For many charities, the Annual Report and Accounts will also include up-to-date impact statements and project stories which are great tools for a charity’s fundraising and communications teams.
Working out what applies
All charities (whether registered or not) must prepare accounts and a trustees report and make them available to the public on request. For even the smallest charities, it is good practice to publish these online, which demonstrates professionalism and transparency. The current threshold for registering with the commission is an income of £5,000 in a year.
All charitable incorporated organisations (CIOs), whatever their income, and all other registered charities with a gross income over £25,000 must lodge their accounts and annual report with the commission. This is done online, and they are often submitted as one document.
All charitable incorporated organisations (CIOs), whatever their income, and all other registered charities with a gross income above £10,000 must also complete an annual return with the commission. Again this is done online. Registered charities with a gross income of less than £10,000 in the financial year are asked to complete an annual return for certain items – a scaled back version of the process.
The annual return is an affirmation of basic information about the charity and is intended to help the commission maintain an up to date record of all registered charities by ensuring that financial and other details are confirmed.
As noted above charity that is also a limited company must file a directors’ report and accruals accounts at Companies House too. Increasingly, charities are converting to or being set up as Charitable Incorporated Organisations (CIOs), but many remain registered with both regulators and those charities’ trustees need to remember that they are also directors of a company, with all the responsibilities that come with that.
Here is a useful PDF flowchart that shows the requirements for charities of different sizes; it’s worth following the flow for your own organisation or retaining the chart as a simple reference. Also, the commission’s document “Charity Reporting and Accounting: The Essentials”, is crucial reading for Trustees and charity finance professionals.
Types of accounting
A small, simple charity that is not also a company can prepare accounts on a cash (receipts and payment) basis.
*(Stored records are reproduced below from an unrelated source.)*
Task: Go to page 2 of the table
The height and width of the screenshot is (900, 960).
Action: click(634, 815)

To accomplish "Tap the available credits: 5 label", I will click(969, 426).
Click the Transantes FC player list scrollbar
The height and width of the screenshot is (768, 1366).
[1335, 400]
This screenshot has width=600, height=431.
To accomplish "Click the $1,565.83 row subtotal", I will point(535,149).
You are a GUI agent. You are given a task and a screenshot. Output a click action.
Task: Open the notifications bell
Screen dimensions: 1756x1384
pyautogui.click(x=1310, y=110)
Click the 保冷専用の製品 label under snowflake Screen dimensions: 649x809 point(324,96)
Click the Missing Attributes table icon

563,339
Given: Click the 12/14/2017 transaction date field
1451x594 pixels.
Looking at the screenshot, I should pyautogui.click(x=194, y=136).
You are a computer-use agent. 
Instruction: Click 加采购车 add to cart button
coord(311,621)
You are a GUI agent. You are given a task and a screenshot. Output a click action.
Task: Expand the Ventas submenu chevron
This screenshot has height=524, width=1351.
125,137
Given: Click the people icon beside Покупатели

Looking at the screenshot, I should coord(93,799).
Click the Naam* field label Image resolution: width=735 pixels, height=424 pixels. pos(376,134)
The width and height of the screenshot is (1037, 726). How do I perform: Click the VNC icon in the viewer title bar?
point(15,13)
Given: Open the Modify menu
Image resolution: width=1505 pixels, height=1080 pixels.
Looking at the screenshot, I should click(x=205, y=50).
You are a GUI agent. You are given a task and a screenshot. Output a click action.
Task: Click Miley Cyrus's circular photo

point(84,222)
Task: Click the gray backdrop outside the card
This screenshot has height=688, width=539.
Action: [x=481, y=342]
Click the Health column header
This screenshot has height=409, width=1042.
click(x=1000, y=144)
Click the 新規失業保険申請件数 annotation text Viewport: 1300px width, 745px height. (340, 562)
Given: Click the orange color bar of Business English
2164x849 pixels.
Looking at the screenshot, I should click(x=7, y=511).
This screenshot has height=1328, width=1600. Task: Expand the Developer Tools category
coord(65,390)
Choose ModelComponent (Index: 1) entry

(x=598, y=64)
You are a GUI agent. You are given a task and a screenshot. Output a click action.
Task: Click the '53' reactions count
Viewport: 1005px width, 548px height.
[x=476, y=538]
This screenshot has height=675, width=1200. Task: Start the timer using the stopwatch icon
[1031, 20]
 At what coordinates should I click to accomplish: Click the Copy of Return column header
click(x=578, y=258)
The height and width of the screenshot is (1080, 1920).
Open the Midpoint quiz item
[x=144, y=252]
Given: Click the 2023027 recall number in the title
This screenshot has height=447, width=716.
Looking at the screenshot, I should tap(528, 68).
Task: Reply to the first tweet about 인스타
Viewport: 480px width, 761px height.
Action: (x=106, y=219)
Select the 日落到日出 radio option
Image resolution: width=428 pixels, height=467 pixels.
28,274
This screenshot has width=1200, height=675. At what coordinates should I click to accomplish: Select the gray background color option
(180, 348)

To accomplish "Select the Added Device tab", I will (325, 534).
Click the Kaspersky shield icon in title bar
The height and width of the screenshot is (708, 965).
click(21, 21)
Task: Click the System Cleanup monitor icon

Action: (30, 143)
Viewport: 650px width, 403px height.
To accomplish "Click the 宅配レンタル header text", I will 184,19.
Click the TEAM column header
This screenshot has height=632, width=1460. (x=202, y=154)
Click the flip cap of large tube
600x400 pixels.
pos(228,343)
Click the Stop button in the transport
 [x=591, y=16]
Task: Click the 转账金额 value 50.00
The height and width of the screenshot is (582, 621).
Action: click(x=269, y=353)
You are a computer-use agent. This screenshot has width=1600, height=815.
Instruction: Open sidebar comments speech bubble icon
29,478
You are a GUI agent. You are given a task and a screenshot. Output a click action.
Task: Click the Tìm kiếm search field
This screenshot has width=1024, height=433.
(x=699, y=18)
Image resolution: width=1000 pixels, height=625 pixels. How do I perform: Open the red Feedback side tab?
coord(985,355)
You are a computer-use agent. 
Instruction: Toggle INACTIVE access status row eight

Generally, however, accounts need to be prepared on an accruals basis under charities SORP – Statement of Recommended Practice – to ensure that a true picture of viability, assets and liabilities is portrayed.
Cash accounting can only be used where a non-company charity is reporting a gross income of £250,000 or less during the financial year.
Non-company charities with gross income of over £250,000, and all charitable companies, must prepare accruals accounts. These include a balance sheet, statement of financial activities and explanatory notes and must show a ‘true and fair view’ of the finances.
Generally, only charities with a gross income of more than £25,000 in their financial year are required by the commission to have their accounts independently examined or audited. There are a few exceptions; for example, certain NHS charities and charities whose governing document demand external financial scrutiny whatever the level of income.
An independent examination – at least – must be completed if gross income is above £25,000 and up to £1 million. A full audit is mandatory where gross income exceeds £250,000 and total assets (i.e. before liabilities) exceed £3.26m, or by any charity where gross income exceeds £1 million, whatever the level of assets.
An audit is a higher level of scrutiny involving a critical review of the financial records of the charity and ensuring that they are consistent with the accounts. An audit will be carried out by a registered auditor. He or she – or it might be a team for larger charities – will also affirm good governance and due diligence is in place in respect of financial controls and activities.
Of course, trustees of a small charity can adopt a higher level of scrutiny if they wish, which can be reassuring to partners, funders and lenders.
This article is purely intended as an introduction and trustees at any charity should refer to the Charity Commission document linked to above.